Data in this exercise START
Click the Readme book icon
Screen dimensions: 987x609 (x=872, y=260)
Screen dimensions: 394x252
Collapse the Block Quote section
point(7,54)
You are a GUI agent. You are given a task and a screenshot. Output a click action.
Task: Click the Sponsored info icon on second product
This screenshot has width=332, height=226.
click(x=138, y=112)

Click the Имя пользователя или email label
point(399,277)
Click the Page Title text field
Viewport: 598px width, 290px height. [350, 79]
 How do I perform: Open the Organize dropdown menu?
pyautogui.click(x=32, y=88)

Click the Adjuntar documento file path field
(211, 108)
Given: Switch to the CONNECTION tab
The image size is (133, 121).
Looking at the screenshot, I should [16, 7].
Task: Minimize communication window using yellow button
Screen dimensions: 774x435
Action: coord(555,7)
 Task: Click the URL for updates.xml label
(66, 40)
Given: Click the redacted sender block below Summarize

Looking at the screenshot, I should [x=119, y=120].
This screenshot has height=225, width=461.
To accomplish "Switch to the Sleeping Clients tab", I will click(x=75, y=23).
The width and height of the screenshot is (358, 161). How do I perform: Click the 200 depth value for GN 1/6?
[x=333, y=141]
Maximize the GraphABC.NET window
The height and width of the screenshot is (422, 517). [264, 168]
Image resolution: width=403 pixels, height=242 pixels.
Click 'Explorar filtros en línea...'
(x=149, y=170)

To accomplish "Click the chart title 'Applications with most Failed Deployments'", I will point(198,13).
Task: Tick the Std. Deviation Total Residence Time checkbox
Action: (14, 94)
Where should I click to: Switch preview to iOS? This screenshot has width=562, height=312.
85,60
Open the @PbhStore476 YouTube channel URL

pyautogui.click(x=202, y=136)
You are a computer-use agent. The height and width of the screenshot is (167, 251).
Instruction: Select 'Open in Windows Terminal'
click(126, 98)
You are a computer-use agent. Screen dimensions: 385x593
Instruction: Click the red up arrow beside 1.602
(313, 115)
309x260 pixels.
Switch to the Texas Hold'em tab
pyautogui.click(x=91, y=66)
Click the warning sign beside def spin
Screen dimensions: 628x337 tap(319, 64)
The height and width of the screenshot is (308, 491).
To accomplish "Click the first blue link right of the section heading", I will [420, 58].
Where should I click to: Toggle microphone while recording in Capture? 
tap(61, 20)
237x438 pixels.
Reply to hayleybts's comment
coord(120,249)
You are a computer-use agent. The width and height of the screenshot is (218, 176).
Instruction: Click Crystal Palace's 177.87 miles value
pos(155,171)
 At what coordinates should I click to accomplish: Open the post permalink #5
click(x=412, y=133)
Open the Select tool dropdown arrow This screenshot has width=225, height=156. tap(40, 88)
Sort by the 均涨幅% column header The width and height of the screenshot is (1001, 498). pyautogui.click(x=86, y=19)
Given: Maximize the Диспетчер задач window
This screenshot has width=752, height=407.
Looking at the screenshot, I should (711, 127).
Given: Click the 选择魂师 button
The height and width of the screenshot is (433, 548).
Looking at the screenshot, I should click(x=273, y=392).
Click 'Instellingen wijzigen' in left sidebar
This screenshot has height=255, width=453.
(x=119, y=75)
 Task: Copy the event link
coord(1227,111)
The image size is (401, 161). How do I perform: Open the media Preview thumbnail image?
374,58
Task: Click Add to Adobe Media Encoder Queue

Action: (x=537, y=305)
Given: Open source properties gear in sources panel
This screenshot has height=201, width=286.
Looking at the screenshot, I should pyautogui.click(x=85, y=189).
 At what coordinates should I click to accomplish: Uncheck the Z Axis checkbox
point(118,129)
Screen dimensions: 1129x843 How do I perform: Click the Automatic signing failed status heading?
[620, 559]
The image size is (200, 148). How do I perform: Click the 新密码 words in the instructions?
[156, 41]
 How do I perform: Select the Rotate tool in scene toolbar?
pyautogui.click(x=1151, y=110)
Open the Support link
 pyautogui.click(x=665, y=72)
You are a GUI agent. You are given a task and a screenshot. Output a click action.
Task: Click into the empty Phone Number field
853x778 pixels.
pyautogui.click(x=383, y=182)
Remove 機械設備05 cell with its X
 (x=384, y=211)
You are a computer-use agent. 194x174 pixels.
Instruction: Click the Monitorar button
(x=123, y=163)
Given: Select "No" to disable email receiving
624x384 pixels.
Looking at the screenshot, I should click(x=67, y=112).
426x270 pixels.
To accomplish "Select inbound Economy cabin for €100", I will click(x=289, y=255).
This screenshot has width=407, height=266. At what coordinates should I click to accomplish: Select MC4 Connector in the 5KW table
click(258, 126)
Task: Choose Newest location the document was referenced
Data in this exercise END
_Aim of the exercise_
Counting only those lines of the data above where the word "agent" appears, give the number and nothing more.

_Exercise output_
6